Helen Slater, the first on-screen embodiment of Supergirl, the female fighter for truth, justice and the American way, was born in Bethpage and lived in Massapequa and Great Neck—including a stint at Great Neck South High School. Slater donned the cape to play Superman’s cousin in 1984’s Supergirl. Her first big-screen role, Supergirl saw Slater acting opposite heavyweight film talents including Faye Dunaway, Mia Farrow and Peter O’Toole. For the young Slater barely out of New York City’s High School of Performing Arts, it was a master class in the art of acting.
“Looking back, it was very daunting. But the performing arts school was intense and I felt like it trained me for that moment,” says Slater, adding that she and O’Toole would workshop Shakespeare during rehearsals. “That was a real mentorship. He loved theater and acting. But they were all so kind to me. I never felt like they were these big powerhouses that I couldn’t approach.”

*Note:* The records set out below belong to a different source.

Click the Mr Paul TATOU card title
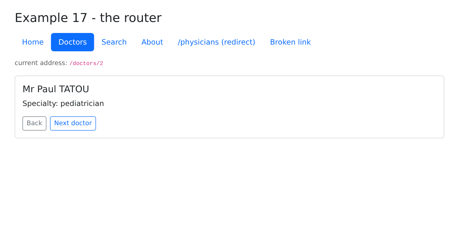Image resolution: width=459 pixels, height=229 pixels. tap(56, 89)
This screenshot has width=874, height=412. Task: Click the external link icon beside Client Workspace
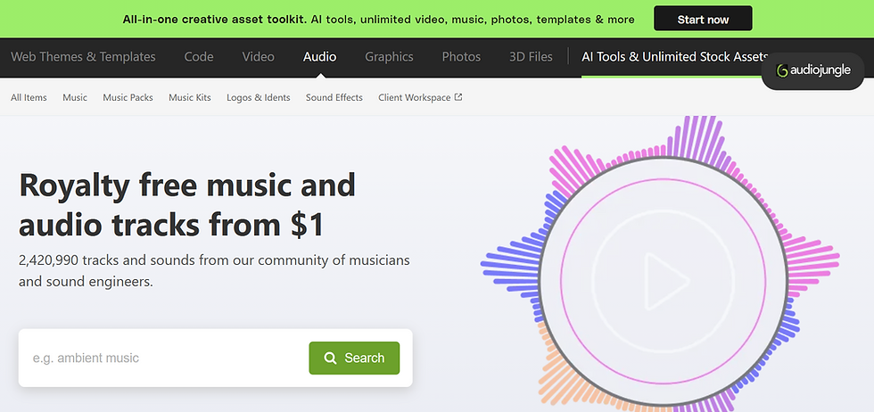pos(458,97)
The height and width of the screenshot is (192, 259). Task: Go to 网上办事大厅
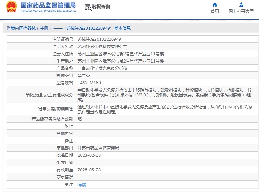[241, 11]
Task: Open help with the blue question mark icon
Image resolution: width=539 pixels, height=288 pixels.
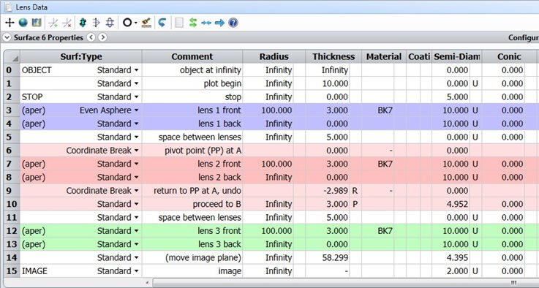Action: tap(233, 23)
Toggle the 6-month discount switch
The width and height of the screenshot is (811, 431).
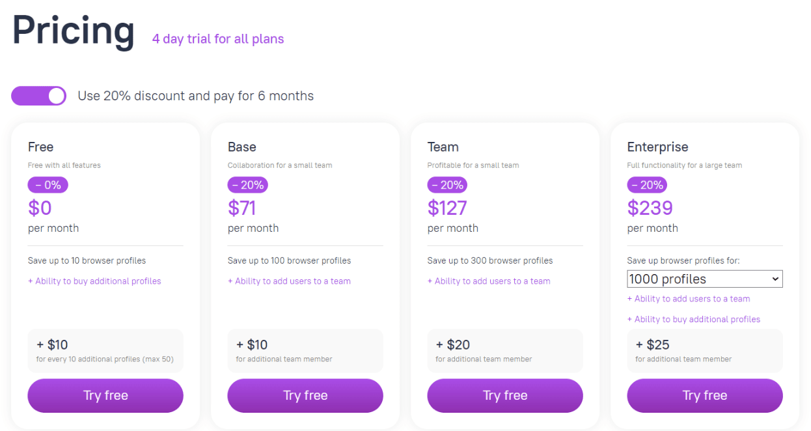38,96
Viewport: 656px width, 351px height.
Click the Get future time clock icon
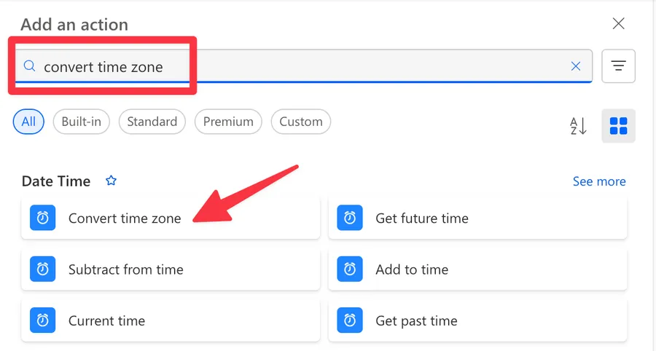click(x=350, y=218)
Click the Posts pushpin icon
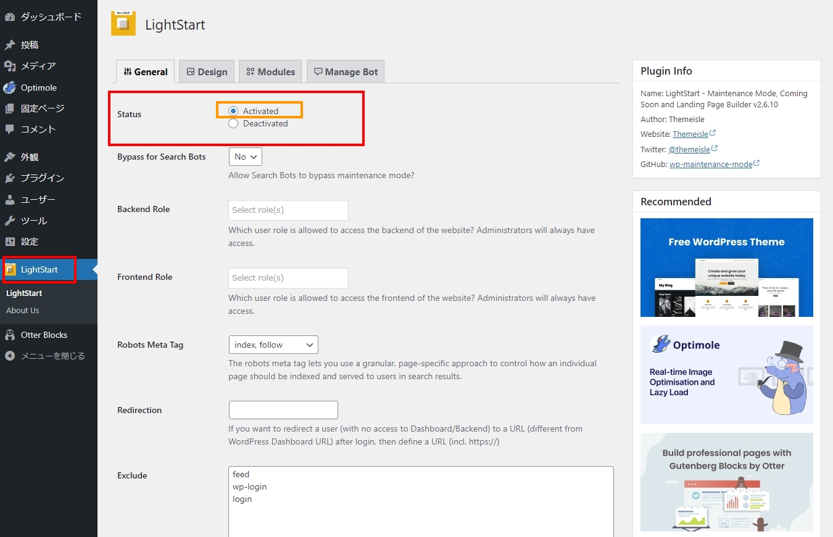Image resolution: width=833 pixels, height=537 pixels. (10, 45)
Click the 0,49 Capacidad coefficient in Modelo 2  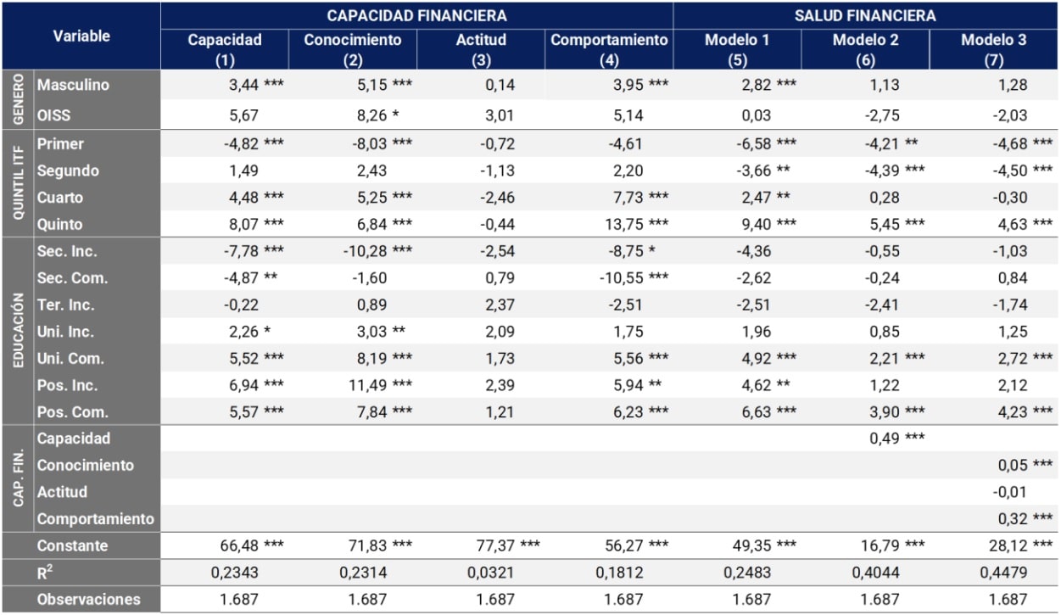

Recently, Slater’s career came full circle when she took the role of Eliza Danvers, Supergirl’s stepmother on the CW series Supergirl, with Melissa Benoist in the starring role. Slater said that when she first caught a glimpse of Benoist in full costume, she had to stop and take a breath.

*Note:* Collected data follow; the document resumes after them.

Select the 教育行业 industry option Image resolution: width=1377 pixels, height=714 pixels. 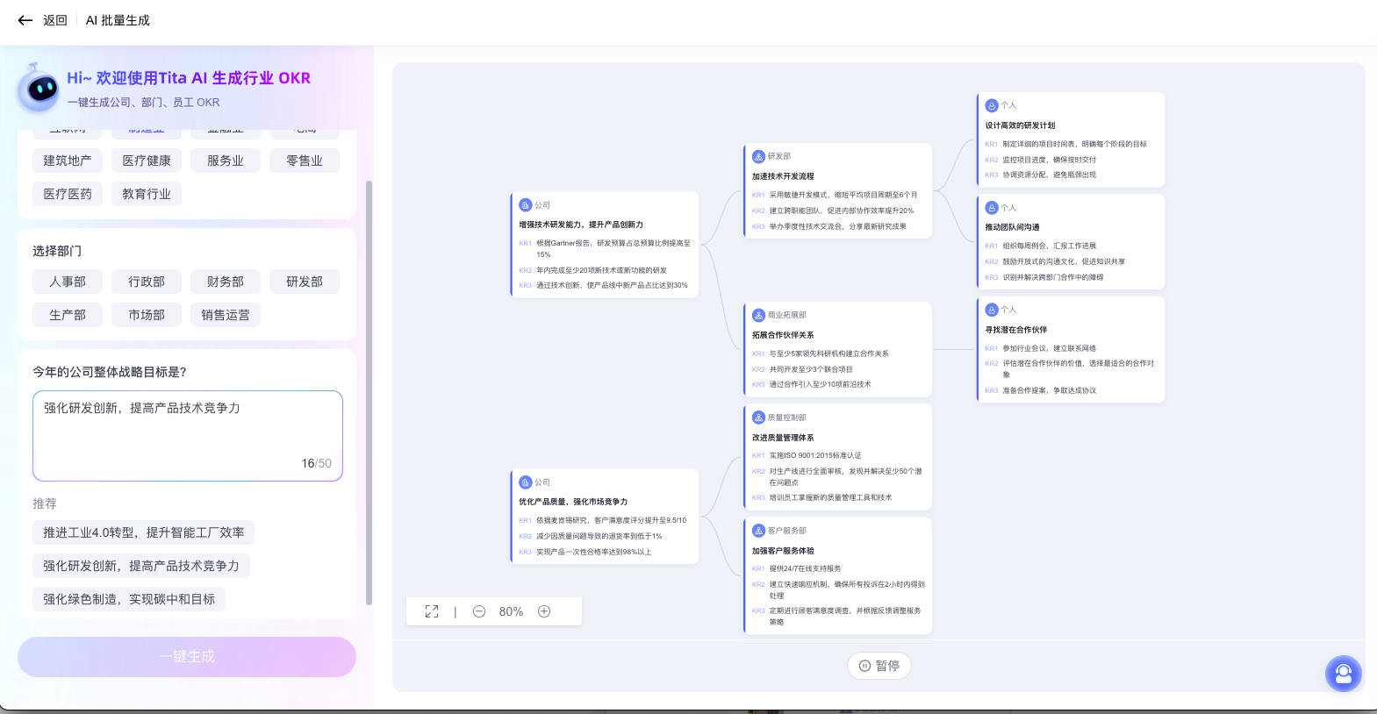[147, 194]
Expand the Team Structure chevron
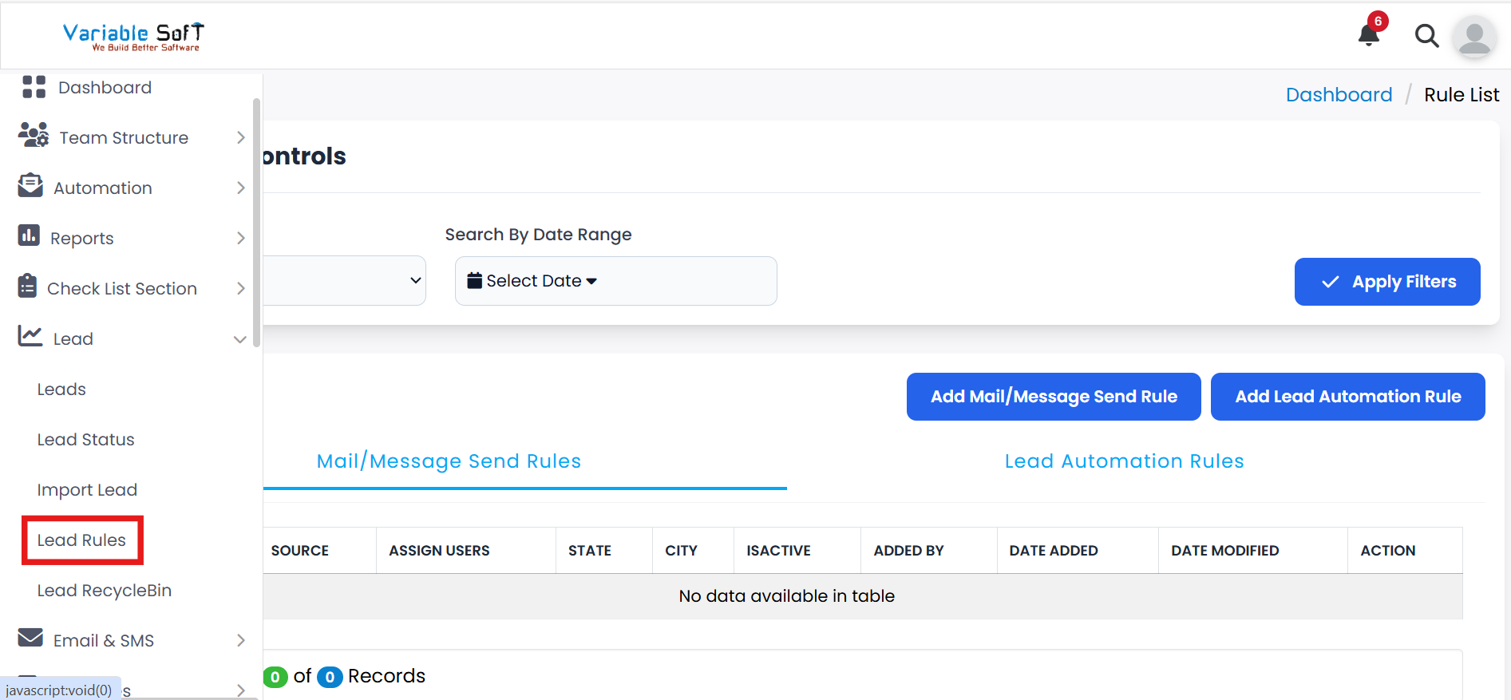Viewport: 1511px width, 700px height. pos(240,138)
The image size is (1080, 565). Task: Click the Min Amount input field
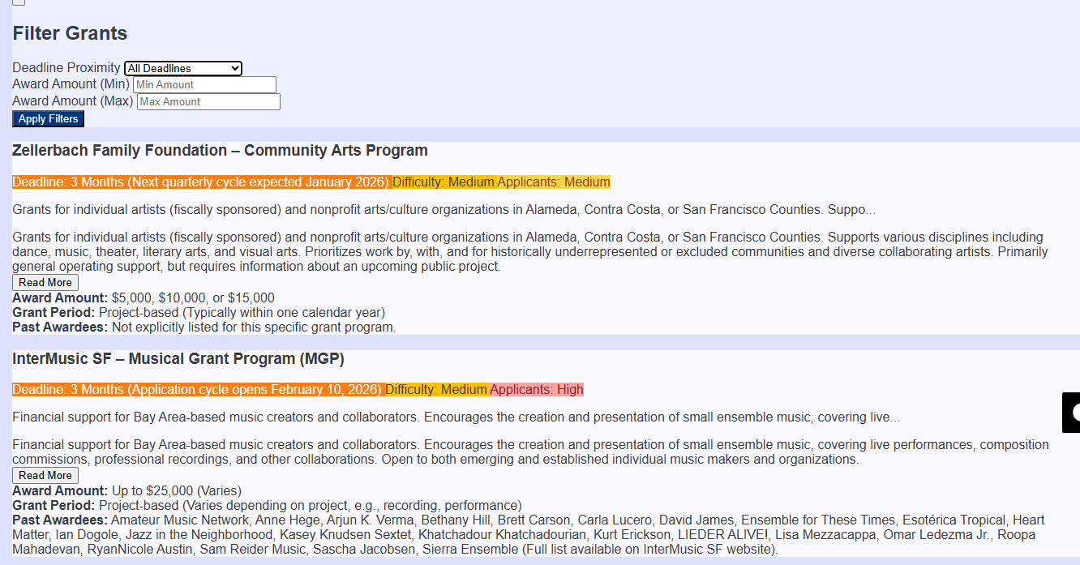(203, 84)
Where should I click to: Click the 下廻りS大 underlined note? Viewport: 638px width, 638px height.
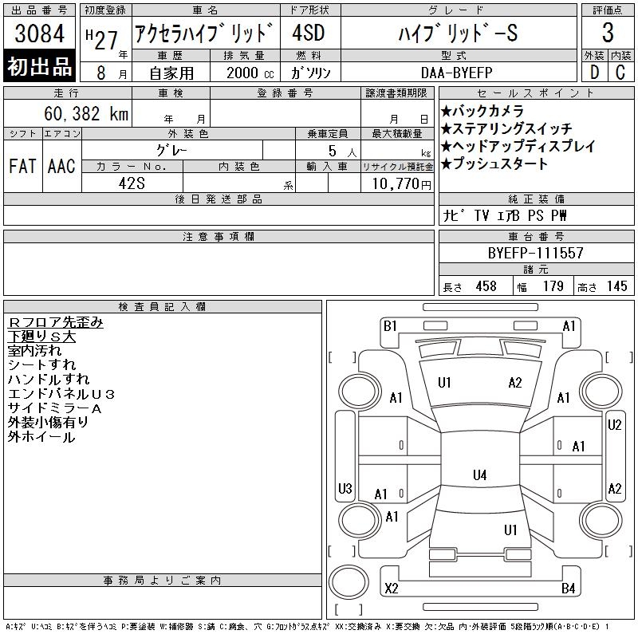click(x=41, y=337)
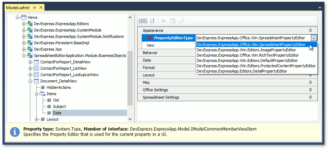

“I really did have a sensory whiff of my younger self from 30 years ago. It was very memorable and a moving moment,” she says. “Melissa [Benoist] is such a kind, sweet and talented woman. I feel so lucky to have been asked to join the show and the writers are giving me such lovely things to do with the character.”
Slater has worked steadily in a wide range of roles since 1984’s Supergirl, including star-turns alongside Bette Midler in Ruthless People, The Secret Of My Success with Michael J. Fox, City Slickers with Billy Crystal and a long list of television roles. But of all the parts she has played, Slater hears the most praise from fans for her titular role in 1985’s The Legend Of Billie Jean.
In the film, Slater plays a modern day Joan of Arc—complete with symbolically short hair—as she fights against subjugation and the amoral bombast of male authority figures. Sporting the fist-pumping call-to-action “fair is fair” and a soundtrack that includes Pat Benatar’s anti-authority anthem “Invincible,” it is a snapshot of the 1980s, but with themes of empowerment that excelled it ahead of its time.
“There weren’t a ton of strong female roles when Billie Jean came out, and the way her strength and sexuality were portrayed was not usual at the time,” says Slater, adding that the film didn’t achieve its following until after it started airing on television. “She was a super strong chick leading these underdog, ragtag, disenfranchised kids. She fought for justice when she couldn’t get it through regular channels and I think that resonates with people.”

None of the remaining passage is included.